Open abhigoku10 opened 2 years ago
Hi @abhigoku10, thank you for your interest in our work!
It is okay to do visualization on CoaT using CAM / GradCAM. However, if your aim is to visualize the attention map in CoaT, it might be a bit difficult: there is no explicit attention map in our attention mechanism since we compute the product of K and V first, thus you may not be able to extract the attention map directly. However, you can mimic the standard self-attention and manually compute the product of Q and K to generate the attention map.
This is because we have different channel settings between CoaT and CoaT-Lite. We try to align the parameters of CoaT and CoaT-Lite for roughly head-to-head comparison, but there still could be some gap. You may find that in Tiny and Mini models, CoaT has slightly less parameters, but in Small models, CoaT-Lite has less parameters.

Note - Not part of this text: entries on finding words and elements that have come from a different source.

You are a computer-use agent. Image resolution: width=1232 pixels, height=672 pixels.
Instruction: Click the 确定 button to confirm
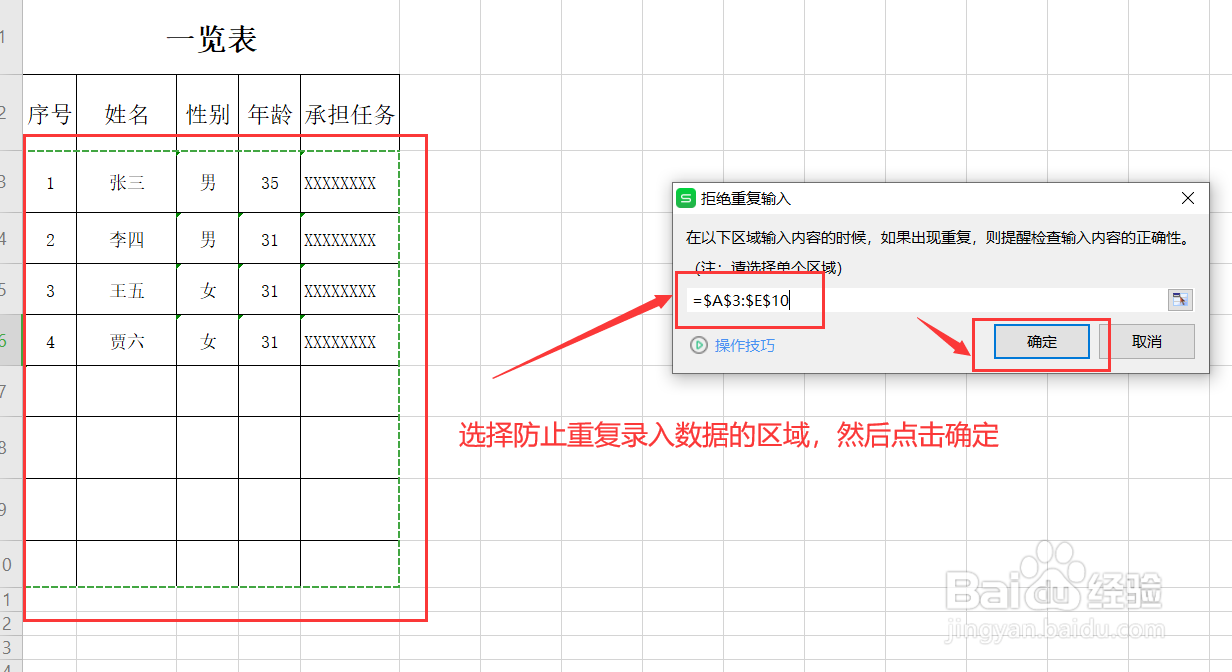[1040, 341]
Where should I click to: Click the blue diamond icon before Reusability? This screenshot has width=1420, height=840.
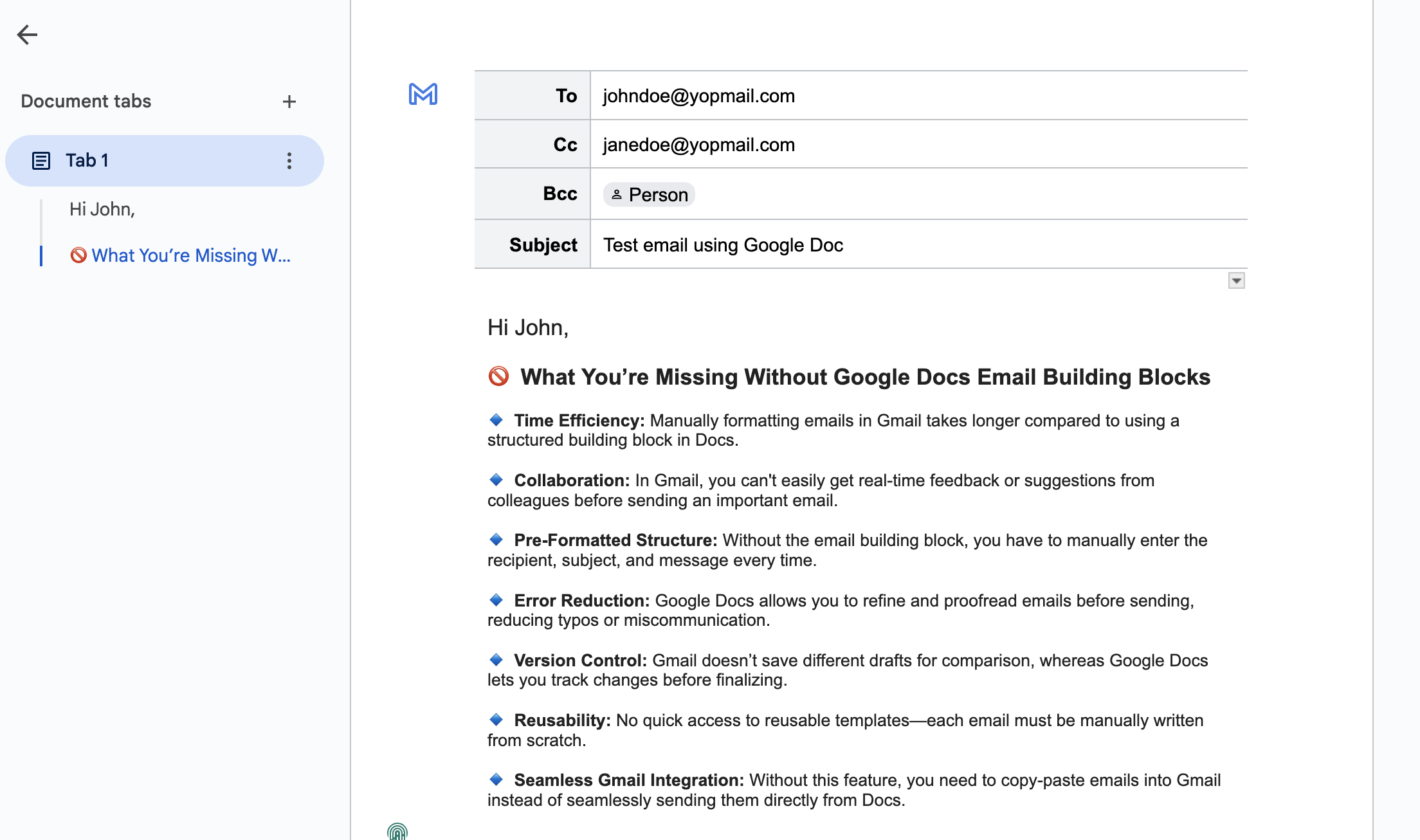(x=495, y=720)
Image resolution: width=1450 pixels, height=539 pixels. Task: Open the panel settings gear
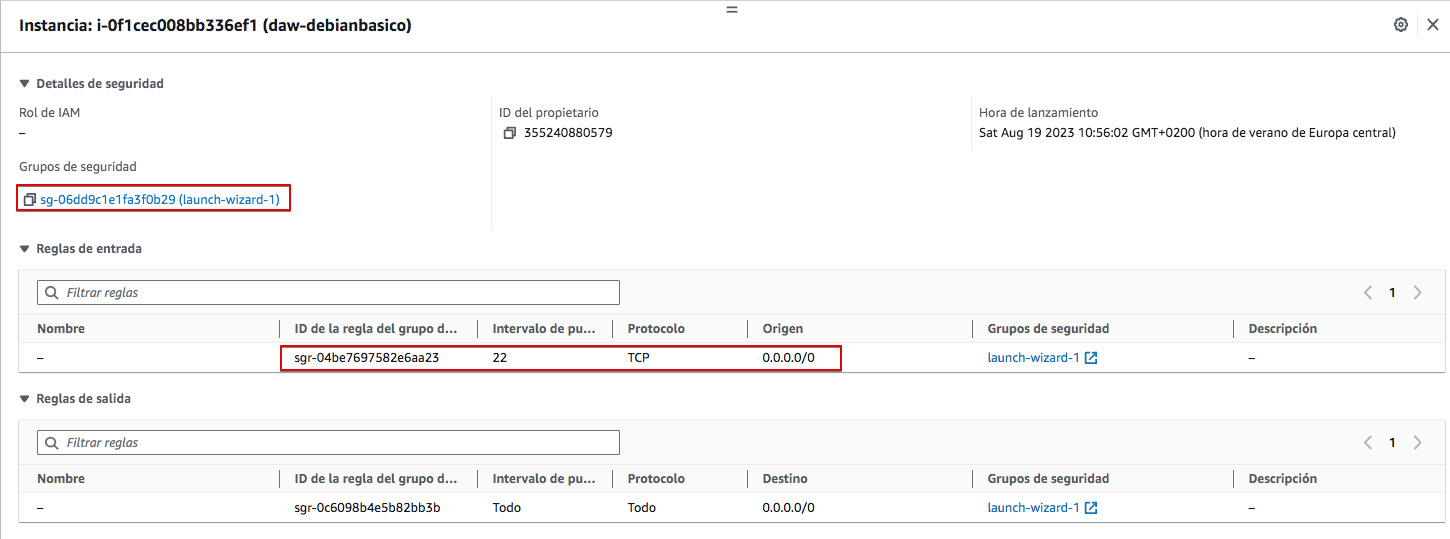tap(1401, 25)
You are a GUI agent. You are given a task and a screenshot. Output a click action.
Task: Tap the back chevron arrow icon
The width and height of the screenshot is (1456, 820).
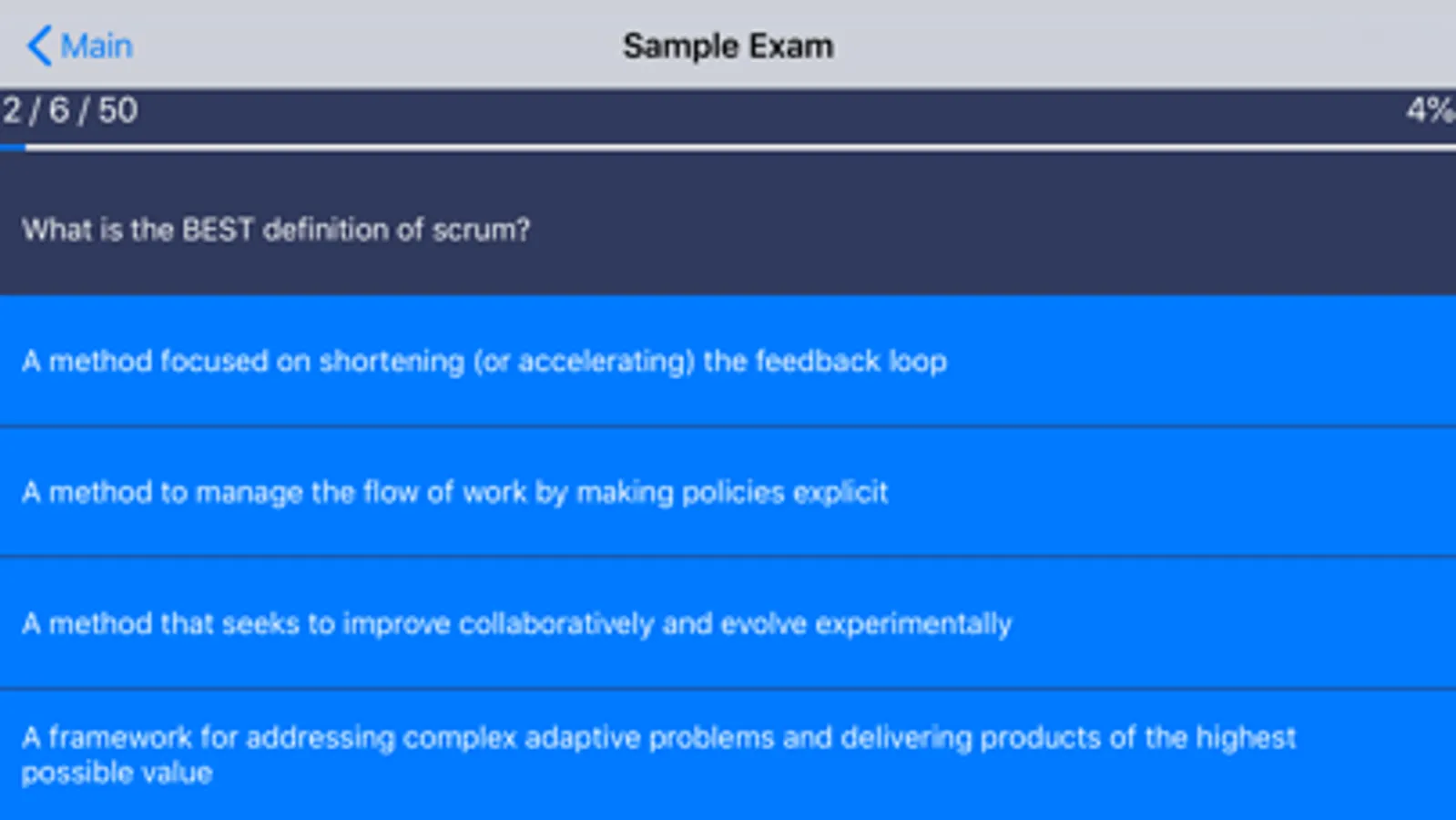point(38,46)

I would suggest to reduce the channels in CoaT-Lite Tiny first. You can try to set a series of ratio t (e.g., t=0.3, 0.5, 0.7, 0.9). Then, multiply all channels by ratio t and train a model (perhaps on a subset of ImageNet if there are not enough computational resources). Draw the curve for validation accuracy of these models and analyze the accuracy drop w.r.t. parameters reduction. You may try to use other ways to reduce the parameters (e.g., reduce blocks or reduce channels in certain blocks) and compare the generated curves to obtain the best practice.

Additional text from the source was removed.